All of the cameras you were listing will give you about the same image quality. How they feel in your hands is a personal thing. You need to pick them up and feel the fit and balance. Try out the menus. See which ones are easiest for you to makes the changes in ISO, white balance, shooting modes etc that you use most often.

The Sony and Pentax have image stabilization built into the bodies, so any lens you attach be it new or used (Minolta lenses for Sony) will also be stabilized. Canon and Nikon have stabilization built into some of the newer lenses. The debate goes on as to which is better. Also look at the Nikon D80 that is going for some bargain prices.

If live view is important to you, and I do not like it on a DSLR, the Sony is by far the best choice. If you do not need 14MPs, the Sony A300 is arguably a better camera. It shoots more FPS and gives better high ISO performance. The difference between 10 and 14MP is not 40% as is seems, but only about 18% difference in resolution. In normal sized prints, you will not see any difference.

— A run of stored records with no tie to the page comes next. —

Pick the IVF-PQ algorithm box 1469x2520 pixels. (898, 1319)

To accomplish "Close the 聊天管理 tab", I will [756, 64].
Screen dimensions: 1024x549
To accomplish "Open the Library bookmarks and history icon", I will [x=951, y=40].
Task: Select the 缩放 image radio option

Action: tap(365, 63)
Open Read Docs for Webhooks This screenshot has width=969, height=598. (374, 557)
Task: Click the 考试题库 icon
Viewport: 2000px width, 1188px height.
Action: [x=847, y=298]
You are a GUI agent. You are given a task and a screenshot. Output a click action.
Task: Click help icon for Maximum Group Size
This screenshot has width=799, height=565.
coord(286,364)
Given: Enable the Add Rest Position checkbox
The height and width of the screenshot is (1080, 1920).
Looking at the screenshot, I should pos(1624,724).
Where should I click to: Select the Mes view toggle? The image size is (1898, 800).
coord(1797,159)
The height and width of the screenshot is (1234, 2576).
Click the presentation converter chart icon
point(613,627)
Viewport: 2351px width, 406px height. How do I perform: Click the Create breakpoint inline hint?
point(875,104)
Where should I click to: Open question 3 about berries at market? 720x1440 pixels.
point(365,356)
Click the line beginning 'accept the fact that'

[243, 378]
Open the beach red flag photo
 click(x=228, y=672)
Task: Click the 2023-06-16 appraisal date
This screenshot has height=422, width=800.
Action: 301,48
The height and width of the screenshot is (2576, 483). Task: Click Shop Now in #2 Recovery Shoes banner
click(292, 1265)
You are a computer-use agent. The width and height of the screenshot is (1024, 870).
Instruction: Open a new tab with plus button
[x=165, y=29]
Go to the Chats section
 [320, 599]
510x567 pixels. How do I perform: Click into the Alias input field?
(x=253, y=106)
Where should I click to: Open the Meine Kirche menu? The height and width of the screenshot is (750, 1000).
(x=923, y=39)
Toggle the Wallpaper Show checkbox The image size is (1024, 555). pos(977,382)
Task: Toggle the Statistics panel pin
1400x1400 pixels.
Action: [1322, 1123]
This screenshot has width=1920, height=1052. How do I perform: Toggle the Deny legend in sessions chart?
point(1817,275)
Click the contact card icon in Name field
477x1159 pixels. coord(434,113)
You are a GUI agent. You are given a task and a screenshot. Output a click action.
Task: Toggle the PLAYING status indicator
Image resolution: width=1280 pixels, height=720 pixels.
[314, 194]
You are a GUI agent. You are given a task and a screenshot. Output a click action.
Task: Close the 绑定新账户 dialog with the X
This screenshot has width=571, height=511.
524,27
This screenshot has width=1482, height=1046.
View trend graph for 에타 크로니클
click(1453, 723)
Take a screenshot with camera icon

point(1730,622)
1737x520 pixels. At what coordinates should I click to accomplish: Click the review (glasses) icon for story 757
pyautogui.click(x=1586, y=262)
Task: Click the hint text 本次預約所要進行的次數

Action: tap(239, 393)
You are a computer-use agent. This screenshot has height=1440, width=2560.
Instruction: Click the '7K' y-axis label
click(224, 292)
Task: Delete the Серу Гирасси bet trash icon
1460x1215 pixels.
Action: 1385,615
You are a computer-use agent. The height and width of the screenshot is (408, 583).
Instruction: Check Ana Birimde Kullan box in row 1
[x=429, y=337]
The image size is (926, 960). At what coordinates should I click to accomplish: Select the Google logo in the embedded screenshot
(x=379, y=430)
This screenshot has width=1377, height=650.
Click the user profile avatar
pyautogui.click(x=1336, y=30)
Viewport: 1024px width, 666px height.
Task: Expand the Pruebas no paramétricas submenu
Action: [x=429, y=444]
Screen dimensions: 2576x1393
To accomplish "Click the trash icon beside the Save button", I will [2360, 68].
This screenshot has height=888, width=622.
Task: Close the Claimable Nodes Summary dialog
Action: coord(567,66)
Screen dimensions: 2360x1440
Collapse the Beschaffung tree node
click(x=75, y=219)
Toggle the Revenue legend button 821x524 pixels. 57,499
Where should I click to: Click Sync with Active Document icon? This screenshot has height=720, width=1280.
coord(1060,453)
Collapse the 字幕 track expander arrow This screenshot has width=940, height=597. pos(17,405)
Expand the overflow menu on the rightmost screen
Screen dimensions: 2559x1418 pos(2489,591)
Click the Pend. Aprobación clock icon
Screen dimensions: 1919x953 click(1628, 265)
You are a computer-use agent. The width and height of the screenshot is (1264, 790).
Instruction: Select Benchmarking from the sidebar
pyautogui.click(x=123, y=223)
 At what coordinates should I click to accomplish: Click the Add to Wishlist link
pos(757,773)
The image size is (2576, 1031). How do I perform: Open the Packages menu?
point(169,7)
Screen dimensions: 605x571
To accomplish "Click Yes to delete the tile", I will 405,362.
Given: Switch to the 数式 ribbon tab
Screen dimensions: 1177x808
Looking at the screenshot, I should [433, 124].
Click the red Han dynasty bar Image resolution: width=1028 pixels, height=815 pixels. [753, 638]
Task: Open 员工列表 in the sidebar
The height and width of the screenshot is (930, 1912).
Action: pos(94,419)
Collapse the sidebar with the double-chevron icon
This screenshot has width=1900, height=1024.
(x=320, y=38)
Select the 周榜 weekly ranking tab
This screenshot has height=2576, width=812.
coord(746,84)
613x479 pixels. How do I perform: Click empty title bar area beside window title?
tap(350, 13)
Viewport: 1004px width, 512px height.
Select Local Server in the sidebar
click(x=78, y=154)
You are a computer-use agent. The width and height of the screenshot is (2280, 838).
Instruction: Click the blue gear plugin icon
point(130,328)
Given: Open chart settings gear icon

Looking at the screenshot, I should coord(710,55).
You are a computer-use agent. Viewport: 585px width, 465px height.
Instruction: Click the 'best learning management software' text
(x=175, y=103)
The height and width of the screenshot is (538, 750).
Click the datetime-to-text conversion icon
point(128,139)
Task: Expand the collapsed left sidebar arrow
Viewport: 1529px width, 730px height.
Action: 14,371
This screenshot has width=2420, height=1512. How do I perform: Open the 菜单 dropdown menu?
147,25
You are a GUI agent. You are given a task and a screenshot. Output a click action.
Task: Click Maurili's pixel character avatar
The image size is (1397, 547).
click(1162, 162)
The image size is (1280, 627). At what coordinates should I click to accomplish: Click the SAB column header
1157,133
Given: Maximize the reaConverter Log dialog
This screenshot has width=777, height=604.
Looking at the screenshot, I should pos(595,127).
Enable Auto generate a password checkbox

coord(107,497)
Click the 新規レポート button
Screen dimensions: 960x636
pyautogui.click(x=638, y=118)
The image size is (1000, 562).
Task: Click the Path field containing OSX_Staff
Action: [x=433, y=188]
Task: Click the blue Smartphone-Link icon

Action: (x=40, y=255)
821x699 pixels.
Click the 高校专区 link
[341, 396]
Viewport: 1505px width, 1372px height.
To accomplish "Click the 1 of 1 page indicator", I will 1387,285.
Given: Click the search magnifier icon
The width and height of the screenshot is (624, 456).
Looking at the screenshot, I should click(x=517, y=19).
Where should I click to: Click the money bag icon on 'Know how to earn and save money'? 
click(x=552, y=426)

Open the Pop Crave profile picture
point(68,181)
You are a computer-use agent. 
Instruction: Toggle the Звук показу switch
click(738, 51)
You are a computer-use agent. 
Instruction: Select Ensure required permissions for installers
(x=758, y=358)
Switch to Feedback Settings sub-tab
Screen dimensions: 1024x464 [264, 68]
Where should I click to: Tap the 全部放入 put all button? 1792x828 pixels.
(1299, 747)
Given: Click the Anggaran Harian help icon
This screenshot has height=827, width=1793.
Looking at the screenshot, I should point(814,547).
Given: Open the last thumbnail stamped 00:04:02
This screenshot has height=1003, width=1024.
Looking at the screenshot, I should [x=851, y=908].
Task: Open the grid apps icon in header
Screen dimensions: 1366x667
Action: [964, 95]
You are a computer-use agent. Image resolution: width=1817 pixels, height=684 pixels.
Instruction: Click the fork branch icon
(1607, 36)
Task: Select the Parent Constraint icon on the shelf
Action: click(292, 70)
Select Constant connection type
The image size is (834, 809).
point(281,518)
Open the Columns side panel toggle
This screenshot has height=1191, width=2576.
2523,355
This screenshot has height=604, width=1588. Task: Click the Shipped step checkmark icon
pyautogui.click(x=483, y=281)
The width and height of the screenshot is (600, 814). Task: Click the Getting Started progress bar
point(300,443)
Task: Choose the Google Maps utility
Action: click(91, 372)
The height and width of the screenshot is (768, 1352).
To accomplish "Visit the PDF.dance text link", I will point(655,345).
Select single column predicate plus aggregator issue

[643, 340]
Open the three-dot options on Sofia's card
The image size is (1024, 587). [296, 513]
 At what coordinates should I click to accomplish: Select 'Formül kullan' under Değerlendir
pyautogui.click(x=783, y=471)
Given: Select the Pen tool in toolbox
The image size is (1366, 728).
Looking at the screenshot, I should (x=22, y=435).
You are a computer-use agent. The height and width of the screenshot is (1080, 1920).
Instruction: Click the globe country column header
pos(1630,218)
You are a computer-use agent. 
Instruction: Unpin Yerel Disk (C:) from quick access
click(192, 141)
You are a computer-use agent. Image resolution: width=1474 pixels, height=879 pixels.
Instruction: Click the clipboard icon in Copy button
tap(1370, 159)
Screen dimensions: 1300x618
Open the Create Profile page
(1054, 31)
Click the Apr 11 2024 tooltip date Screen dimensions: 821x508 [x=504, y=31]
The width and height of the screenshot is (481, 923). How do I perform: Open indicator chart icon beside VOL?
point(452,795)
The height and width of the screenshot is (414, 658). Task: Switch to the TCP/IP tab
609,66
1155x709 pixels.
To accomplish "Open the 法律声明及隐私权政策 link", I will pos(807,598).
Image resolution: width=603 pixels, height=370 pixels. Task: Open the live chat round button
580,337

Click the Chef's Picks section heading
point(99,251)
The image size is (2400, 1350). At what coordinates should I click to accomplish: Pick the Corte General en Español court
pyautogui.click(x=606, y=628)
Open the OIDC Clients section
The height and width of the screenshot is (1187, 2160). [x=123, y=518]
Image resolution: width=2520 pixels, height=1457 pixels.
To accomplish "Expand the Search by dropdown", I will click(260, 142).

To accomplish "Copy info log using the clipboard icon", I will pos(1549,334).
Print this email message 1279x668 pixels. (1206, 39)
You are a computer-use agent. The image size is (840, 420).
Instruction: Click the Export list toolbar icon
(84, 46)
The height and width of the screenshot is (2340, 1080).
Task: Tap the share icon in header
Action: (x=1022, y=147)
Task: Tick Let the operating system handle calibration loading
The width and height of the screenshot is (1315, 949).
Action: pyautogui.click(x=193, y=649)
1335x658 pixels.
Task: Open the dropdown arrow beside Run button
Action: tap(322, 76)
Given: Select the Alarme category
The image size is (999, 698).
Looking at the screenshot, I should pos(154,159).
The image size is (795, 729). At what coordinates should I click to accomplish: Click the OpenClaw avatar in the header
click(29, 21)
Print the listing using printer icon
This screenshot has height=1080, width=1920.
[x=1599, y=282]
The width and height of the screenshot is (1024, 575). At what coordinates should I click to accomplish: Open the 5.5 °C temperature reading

You can not make a wrong decision. with lenses of comparable quality, you will get images of comparable quality. Buy what is right for you. I bought a Sony A200 because I was a Minolta Maxxum 35mm SLR user and had lenses for that cameera that fit the Sony, and it did not have live view. Because the cameras are similar, the leaning curve was very easy. I am totally happy with my decision and the results I get. If you want a more professional oriented (pro-sumer) camera and are willing to put $1000 in the body, consider the Sony A700. Faster shooting and better low light performance than any of those you have mentioned.